Frankie, in Teton County, will only buy Del Monte corn, not the generic. "There are certain products that I won't skimp on because I just like them better, but not very darn many." Chris in Clark County sticks with General Mills cereal, but thinks store-brand ice cream is just fine.
Through it all, there's hope. Always a hallmark of the middle class, there's this notion that sometime, somehow, things will get better. Through the hardship and the cutbacks, these families and millions like them are still going about their daily lives, driving to their jobs, cooking more at home, being good parents and making sure their kids are provided for -- no matter what their household looks like.
We see this reflected in the families and in the data.
Clearly, people are still spending money and buying products. Just not as many or as often.
Some marketers take this as a cue to refocus on the affluent. Not a bad idea, they still have money. But there are 5% fewer of them than there were before the recession.
In Howard County, one of the most affluent in the U.S., Rosemary, a married mom with a 10-month-old daughter, didn't see many effects of the recession firsthand.
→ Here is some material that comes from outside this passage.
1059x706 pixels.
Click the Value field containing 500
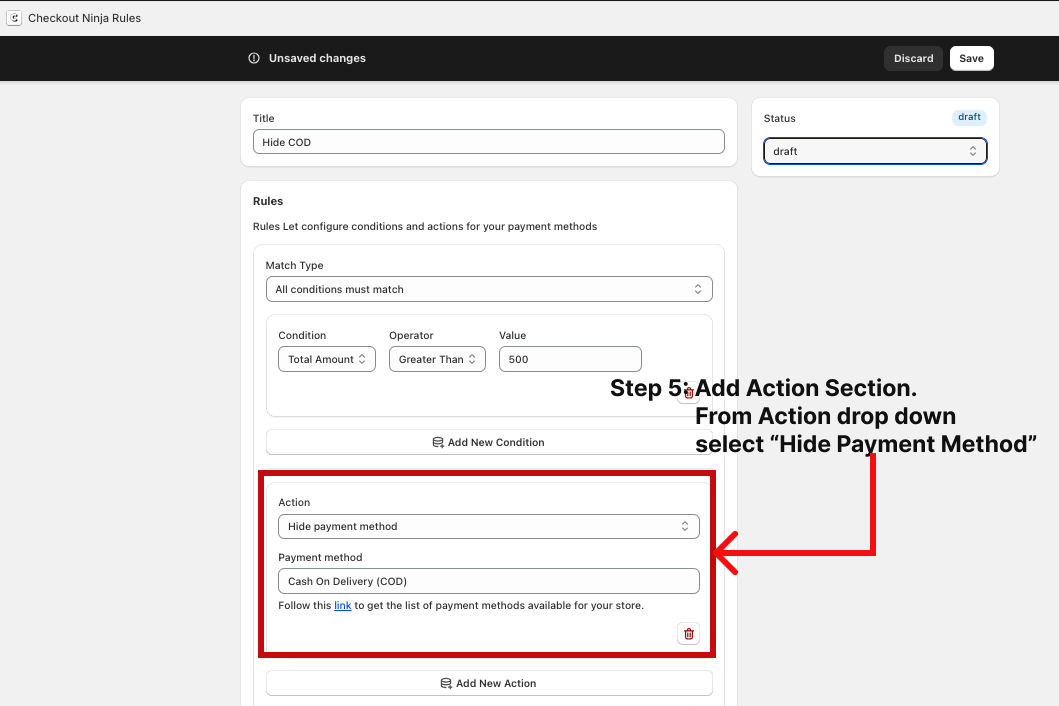point(569,359)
Her family's subdivision, in a rural-esque suburb of Baltimore, seems a lot like what middle class used to look like. It just takes a lot more income to get them there.
"In the early 1970s, the median family lived on one paycheck. Today the family in the middle brings home two paychecks. The shift from one income to two has had seismic implications for families across America," said Senate candidate Elizabeth Warren, whose pithy sound bites on middle-class decline have often gone viral online. This may not be one of her better quotes, but it's certainly one more relevant to marketers and planners.
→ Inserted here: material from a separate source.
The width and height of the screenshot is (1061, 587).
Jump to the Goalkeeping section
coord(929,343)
Indeed, the majority of the income growth over the past 35 years has taken place in two-income families. The problem is that there just aren't that many of them anymore. For the first time, married-couple families are not the majority of American households.
Married couples with kids have fallen to just one in five households, and dads are taking a bigger role in household chores and child rearing. Hispanic millennials are changing the conversation -- literally -- by shifting seamlessly between English and Spanish. Populations are leaving the suburbs and clustering in urban cores. Single persons, single parents, and couples who are shacking up for economic reasons -- often with one of them jobless -- are all on the rise.
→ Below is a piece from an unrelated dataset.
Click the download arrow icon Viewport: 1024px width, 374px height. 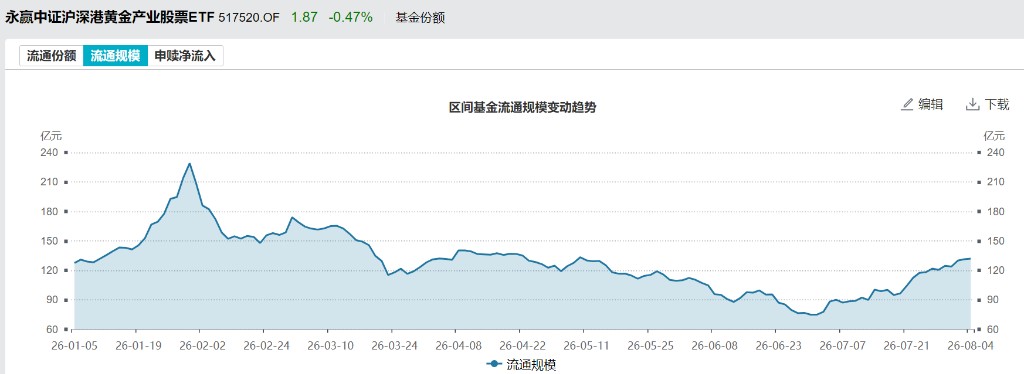tap(973, 104)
So what are marketers doing to understand and target this new consumer?
Here's what Ad Age is doing. We are embarking on a yearlong study of the American Consumer, using two tools that segment all of America: Esri's Tapestry framework and the Patchwork Nation, a project by journalist Dante Chinni, which looked at each of America's 3,141 counties and classified it into different broad segments.
We've mashed up two of them to give us a more complete picture—one that encompasses demographic and economic characteristics but also dives into politics and religion. We're then able to layer in dataset after dataset from other sources to create a data-rich look that maps out (literally) the changes to the American Consumer.
Each of these data points has a story. So we worked with Communispace, which builds online communities for brands, to recruit 11 families in 11 representative counties throughout the U.S. They range coast to coast and across demographics, from Los Angeles, the most-populated county, to the 6,073-strong county of Teton, Montana. We've asked them to tell us their stories. Stories like these, which will appear in our pages once a month.
"When my 18-year-old was growing up ... there was concern about crime, but not to the extent that it is now. So I think I'm more protective of my [4-year-old]. Where we go, who she sees. Who I will let her stay with. Things like that . Just because of the way the world is changing." --Sandra, a 42-year-old single mother -- East Baton Rouge Parish, La.
"All our homes here where we live, it's like, "Wow, what happened to our ... investments?'" --Basha, a married empty-nester -- Lake County, Fla.